## OBJECTIVE
Write out everything from the line containing "Click the blurred dark image on left side" down to the end of the lines, both ends included, as a numbered list. Skip blank lines and leave out the pictures.

===== DATASET RECORDS

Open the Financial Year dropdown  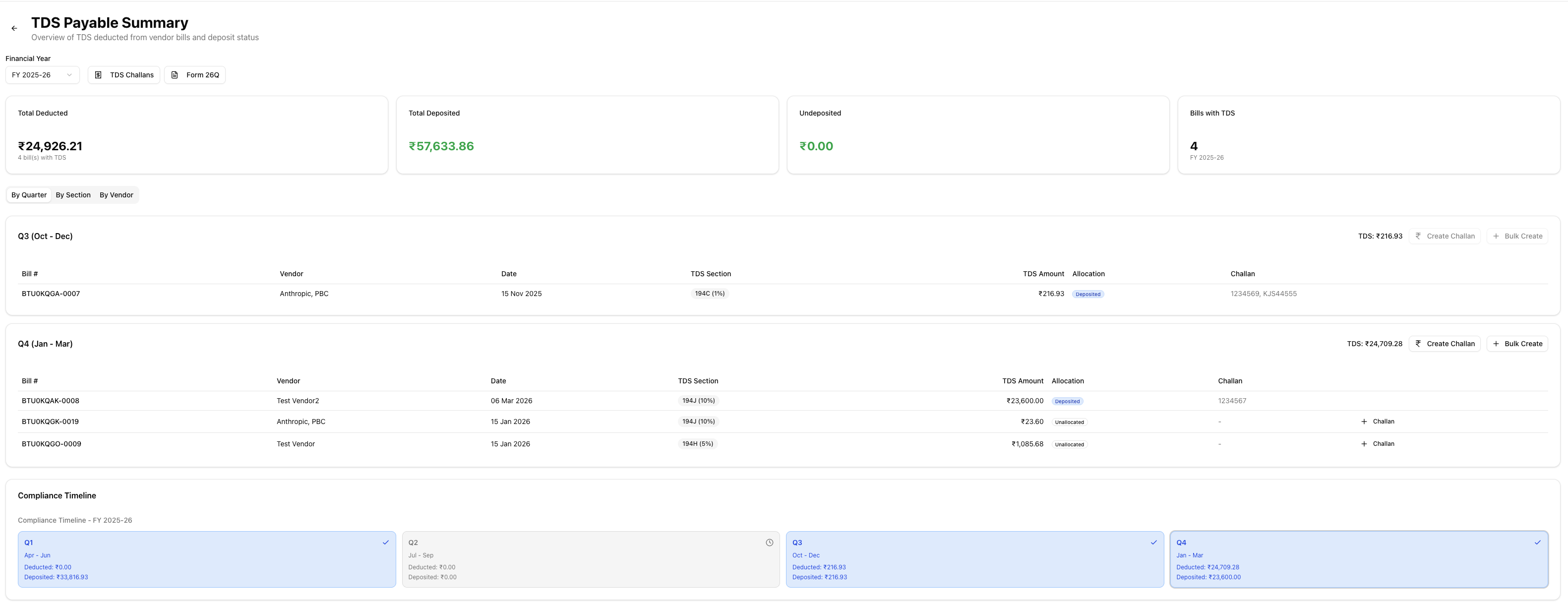[x=42, y=75]
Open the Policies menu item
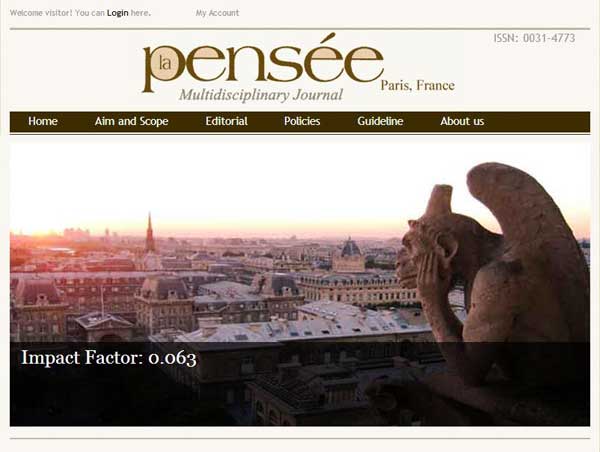The image size is (600, 452). coord(302,121)
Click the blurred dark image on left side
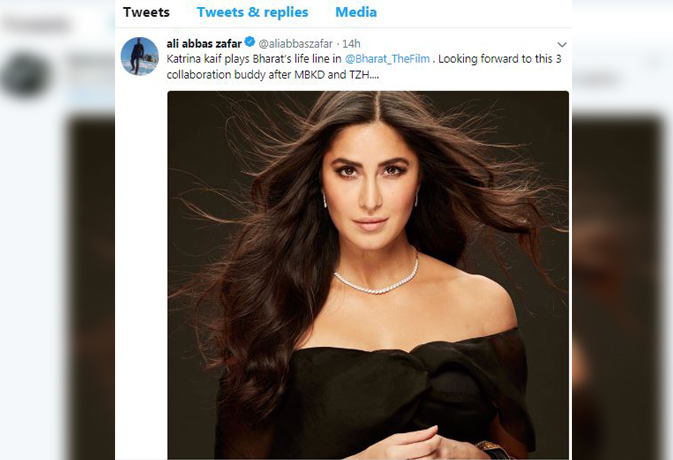 [x=90, y=280]
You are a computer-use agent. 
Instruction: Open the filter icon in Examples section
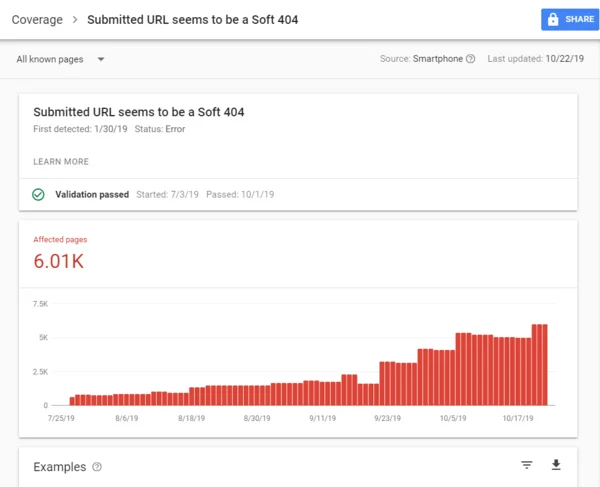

==========

## SOLVED EXERCISE
1. Click the blurred dark image on left side
2.  [x=90, y=280]
3. You are a computer-use agent. 
4. Instruction: Open the filter icon in Examples section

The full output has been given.